#### [Exercise task]
Rewrite the records below, swapping "computer-use agent" for "screen agent" everywhere it appears and leaving everything else as it is.

□ □ □ □ □

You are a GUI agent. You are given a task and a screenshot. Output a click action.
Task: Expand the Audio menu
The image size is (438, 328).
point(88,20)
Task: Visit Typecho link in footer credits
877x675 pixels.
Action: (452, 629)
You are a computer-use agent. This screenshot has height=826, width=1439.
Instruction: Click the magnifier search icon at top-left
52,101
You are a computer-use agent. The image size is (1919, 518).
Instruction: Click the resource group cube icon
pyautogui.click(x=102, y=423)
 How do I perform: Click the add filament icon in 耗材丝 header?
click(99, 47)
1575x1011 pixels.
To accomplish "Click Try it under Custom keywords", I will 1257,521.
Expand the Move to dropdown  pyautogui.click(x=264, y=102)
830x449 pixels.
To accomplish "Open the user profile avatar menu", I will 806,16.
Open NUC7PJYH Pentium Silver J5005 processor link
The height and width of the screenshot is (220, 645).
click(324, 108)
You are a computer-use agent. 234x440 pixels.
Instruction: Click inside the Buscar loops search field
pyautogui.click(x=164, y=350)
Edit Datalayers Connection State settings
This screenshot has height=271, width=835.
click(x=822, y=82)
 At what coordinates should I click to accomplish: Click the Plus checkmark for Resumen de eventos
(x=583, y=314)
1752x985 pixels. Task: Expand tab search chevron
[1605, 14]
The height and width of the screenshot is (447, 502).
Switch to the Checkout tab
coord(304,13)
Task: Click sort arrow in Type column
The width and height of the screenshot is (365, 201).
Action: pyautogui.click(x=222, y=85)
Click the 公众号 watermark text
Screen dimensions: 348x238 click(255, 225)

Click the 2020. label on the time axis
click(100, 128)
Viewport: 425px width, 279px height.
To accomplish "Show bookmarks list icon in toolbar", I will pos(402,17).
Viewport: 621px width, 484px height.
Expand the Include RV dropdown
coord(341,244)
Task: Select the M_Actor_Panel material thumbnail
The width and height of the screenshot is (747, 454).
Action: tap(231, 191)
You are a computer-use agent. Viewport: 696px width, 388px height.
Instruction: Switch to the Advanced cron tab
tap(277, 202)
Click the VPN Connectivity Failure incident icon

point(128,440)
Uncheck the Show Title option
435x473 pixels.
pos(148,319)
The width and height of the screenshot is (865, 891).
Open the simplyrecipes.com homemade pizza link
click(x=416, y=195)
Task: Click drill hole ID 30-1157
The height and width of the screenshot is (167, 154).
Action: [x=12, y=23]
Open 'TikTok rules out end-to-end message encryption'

□ □ □ □ □

#### [Completed task]
You are a GUI agent. You are given a task and a screenshot. Output a click action.
Task: Expand the Audio menu
The image size is (438, 328).
point(88,20)
Task: Visit Typecho link in footer credits
877x675 pixels.
Action: (452, 629)
You are a screen agent. This screenshot has height=826, width=1439.
Instruction: Click the magnifier search icon at top-left
52,101
You are a screen agent. The image size is (1919, 518).
Instruction: Click the resource group cube icon
pyautogui.click(x=102, y=423)
 How do I perform: Click the add filament icon in 耗材丝 header?
click(99, 47)
1575x1011 pixels.
To accomplish "Click Try it under Custom keywords", I will 1257,521.
Expand the Move to dropdown  pyautogui.click(x=264, y=102)
830x449 pixels.
To accomplish "Open the user profile avatar menu", I will 806,16.
Open NUC7PJYH Pentium Silver J5005 processor link
The height and width of the screenshot is (220, 645).
click(324, 108)
You are a screen agent. 234x440 pixels.
Instruction: Click inside the Buscar loops search field
pyautogui.click(x=164, y=350)
Edit Datalayers Connection State settings
This screenshot has height=271, width=835.
click(x=822, y=82)
 At what coordinates should I click to accomplish: Click the Plus checkmark for Resumen de eventos
(x=583, y=314)
1752x985 pixels. Task: Expand tab search chevron
[1605, 14]
The height and width of the screenshot is (447, 502).
Switch to the Checkout tab
coord(304,13)
Task: Click sort arrow in Type column
The width and height of the screenshot is (365, 201).
Action: pyautogui.click(x=222, y=85)
Click the 公众号 watermark text
Screen dimensions: 348x238 click(255, 225)

Click the 2020. label on the time axis
click(100, 128)
Viewport: 425px width, 279px height.
To accomplish "Show bookmarks list icon in toolbar", I will pos(402,17).
Viewport: 621px width, 484px height.
Expand the Include RV dropdown
coord(341,244)
Task: Select the M_Actor_Panel material thumbnail
The width and height of the screenshot is (747, 454).
Action: tap(231, 191)
You are a screen agent. Viewport: 696px width, 388px height.
Instruction: Switch to the Advanced cron tab
tap(277, 202)
Click the VPN Connectivity Failure incident icon

point(128,440)
Uncheck the Show Title option
435x473 pixels.
pos(148,319)
The width and height of the screenshot is (865, 891).
Open the simplyrecipes.com homemade pizza link
click(x=416, y=195)
Task: Click drill hole ID 30-1157
The height and width of the screenshot is (167, 154).
Action: [x=12, y=23]
Open 'TikTok rules out end-to-end message encryption'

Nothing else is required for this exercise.